Divulgado na semana de encerramento da 16ª edição da COP da Biodiversidade, em Cali, na Colômbia, e a poucos dias do início da 29ª Conferência das Nações Unidas sobre as Mudanças Climáticas (COP29), em Baku, no Azerbaijão, uma pesquisa traz dados consistentes sobre a necessidade de o debate sobre a crise climática ganhar novos contornos. Nortear soluções considerando apenas a mitigação dos impactos econômicos e a adoção de medidas de preservação ambiental não é mais suficiente. A urgência é também de saúde pública.
Na renomada revista científica The Lancet, 122 especialistas de 57 instituições acadêmicas alertam que as ameaças à saúde chegaram aos níveis mais preocupantes da história, com recordes de custos humanos. É o pior cenário traçado pelo grupo de especialistas nos oito anos de análise. O grupo é enfático: o tempo perdido está sendo pago em vidas. Principalmente as dos mais vulneráveis.
Globalmente, as mortes relacionadas ao calor em pessoas com mais de 65 anos aumentaram 167%, considerando o período de 2014-2023 e a década de 1990. Se as temperaturas não tivessem mudado, esperava-se uma elevação de 65% no período, sobretudo em razão das mudanças demográficas. A crise climática, porém, atropelou líderes mundiais, gestores em saúde e as soluções por eles adotadas. Na avaliação de Wenjia Cai, copresidente do grupo de cientistas, as respostas institucionais apresentadas não conseguem acompanhar o ritmo crescente das ameaças às vidas humanas.

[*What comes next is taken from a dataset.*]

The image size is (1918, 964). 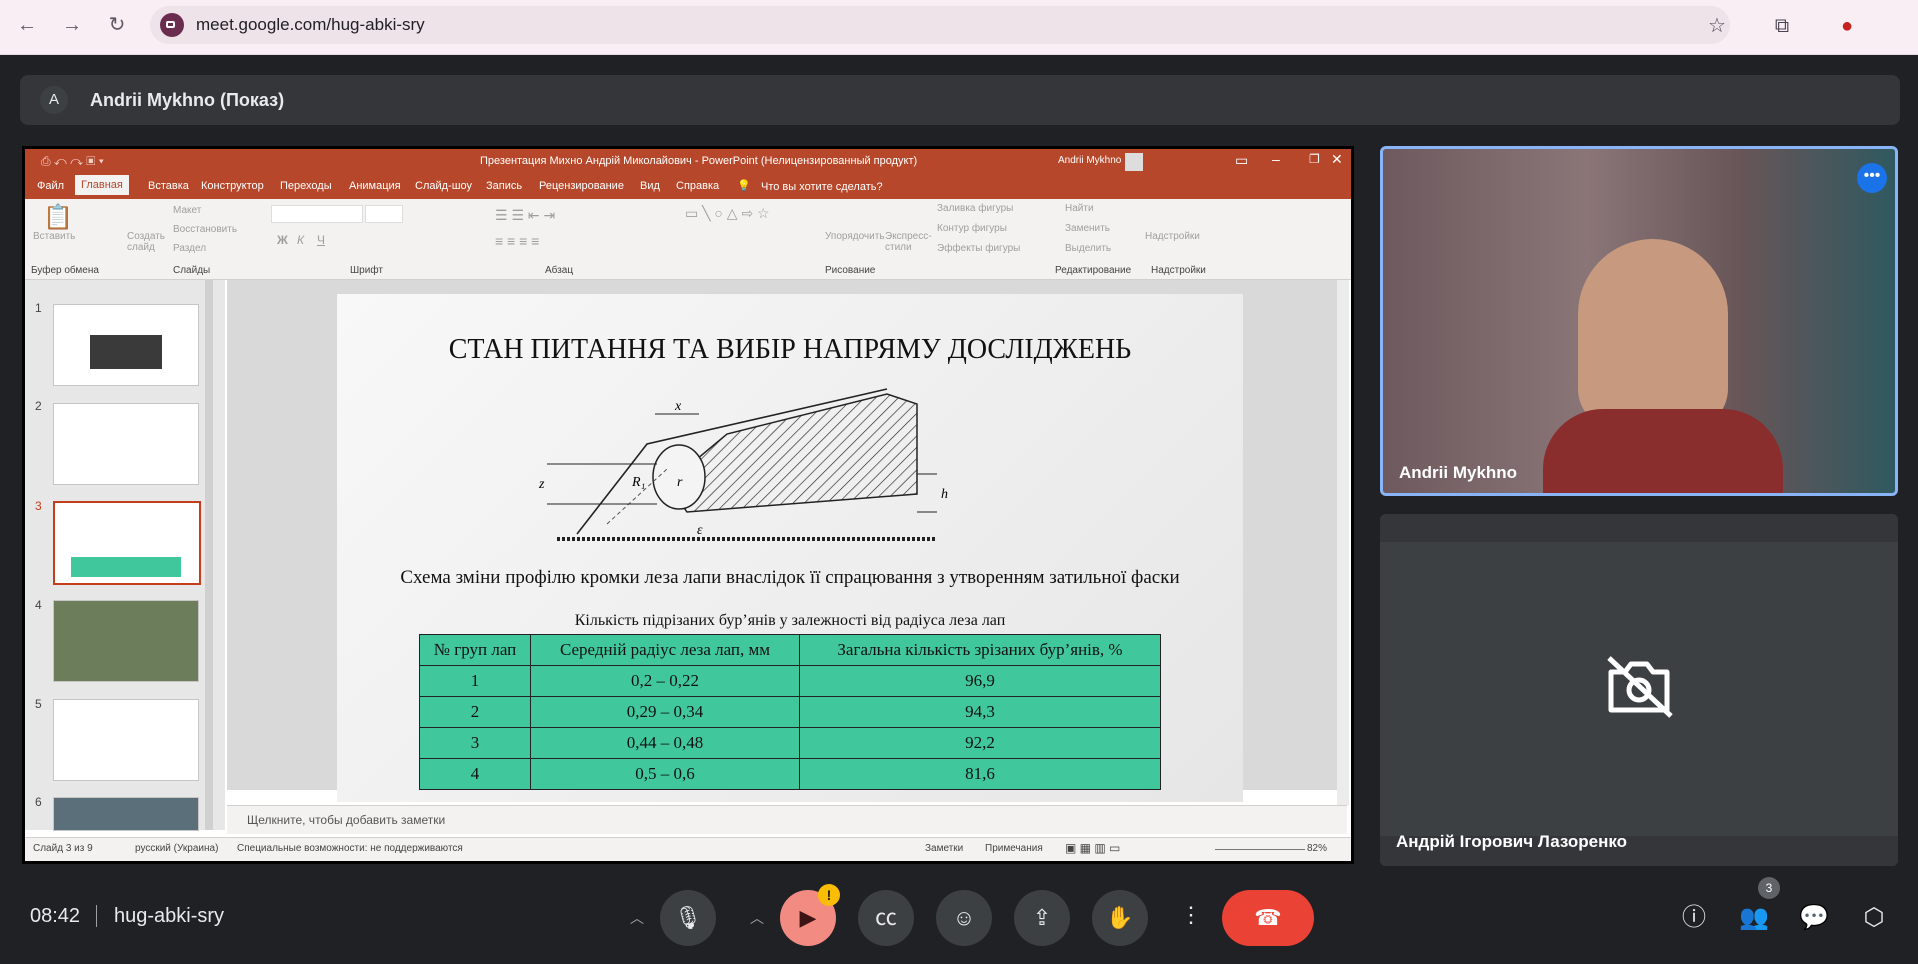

A situação do Brasil é destaque no relatório. No país, a exposição ao calor aumentou 250% entre menores de 1 ano e 231% entre maiores de 65 anos, comparando os períodos de 2014-2023 e 1986-2005. Essa temperatura em alta é extremamente favorável ao Aedes aegypti – o risco de transmissão da dengue é 11% maior considerando os dois intervalos de tempo analisados. Há de se ressaltar que os brasileiros enfrentam o pior ano da série histórica de mortes em razão da doença – são 5.661 em 10 meses, contra 1.179 em 2023 e 1.053 em 2022 – e medidas para inverter o gráfico de 2025 precisam ser adotadas o quanto antes.

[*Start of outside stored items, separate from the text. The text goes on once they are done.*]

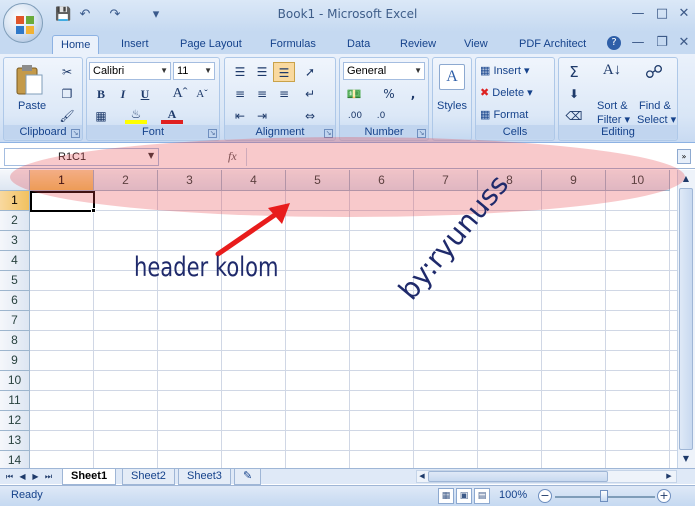 Image resolution: width=695 pixels, height=506 pixels. I want to click on orientation-icon: ➚, so click(310, 72).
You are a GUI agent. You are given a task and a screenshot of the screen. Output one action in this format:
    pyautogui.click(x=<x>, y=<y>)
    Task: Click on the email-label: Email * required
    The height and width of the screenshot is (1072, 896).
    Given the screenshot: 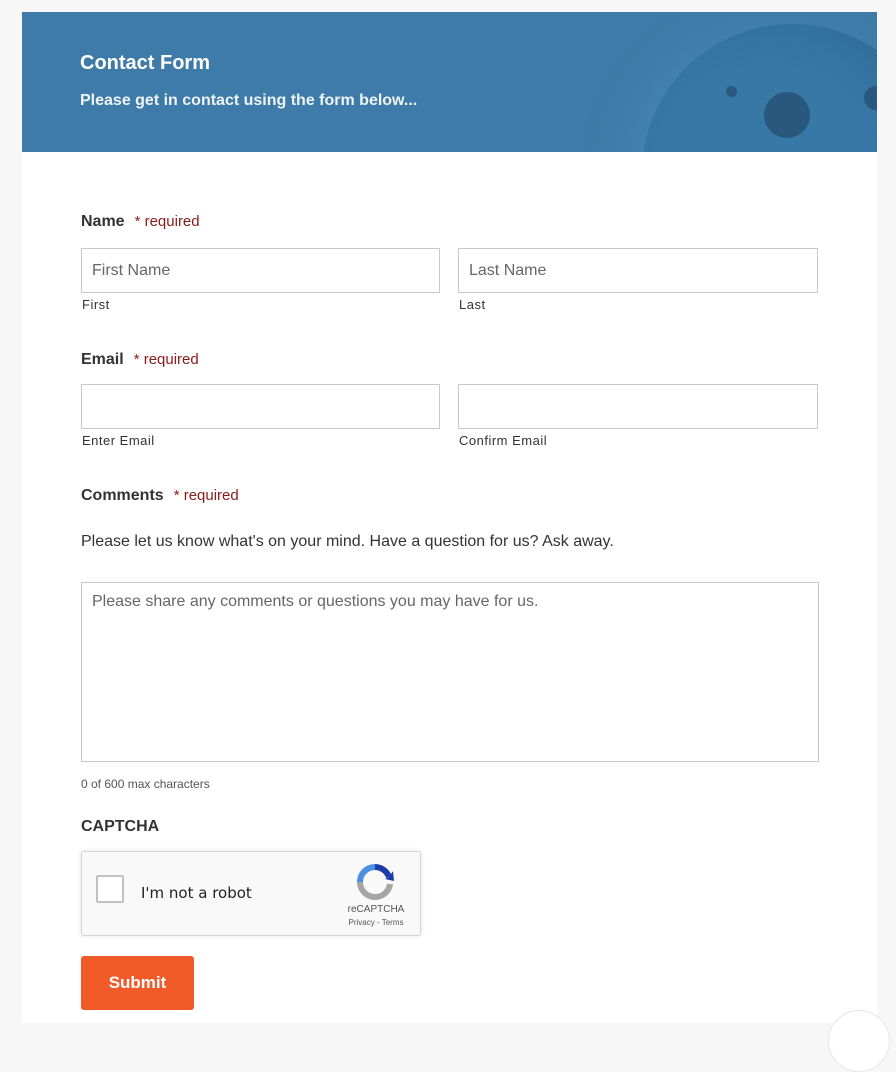 What is the action you would take?
    pyautogui.click(x=140, y=360)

Também é para agora, segundo os pesquisadores, que mais dólares gastos em combustíveis fósseis sejam redirecionados para proteger a saúde e o bem-estar da população. É verdade que há sinais de uma maior abertura para o tema na conferência do clima. A COP do ano passado, nos Emirados Árabes, debateu, pela primeira vez, em uma sessão oficial, os impactos dos gases de efeito estufa na saúde humana. O documento final, também de forma inédita, cita a necessidade de “redução dos impactos à saúde em comunidades vulneráveis”. Mas, diante da gravidade do quadro, é preciso mais.

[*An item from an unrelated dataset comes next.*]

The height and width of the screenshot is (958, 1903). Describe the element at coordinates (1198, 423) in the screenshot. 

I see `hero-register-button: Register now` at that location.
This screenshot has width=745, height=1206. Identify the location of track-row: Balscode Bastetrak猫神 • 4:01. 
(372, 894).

Espera-se que o documento deste ano seja mais direto sobre as medidas capazes de mitigar os impactos da crise ambiental sobre a saúde humana. Relatório inédito divulgado pelo Fórum Econômico Mundial em janeiro estima que, até 2050, os eventos climáticos podem levar à morte 14,5 milhões de pessoas no planeta. São quase meio milhão de mortes por ano. “Nenhum indivíduo ou economia do planeta está imune”, alerta a equipe de Wenjia Cai. É extremo o risco de reverter o limitado progresso feito e “colocar um futuro saudável ainda mais fora de alcance”.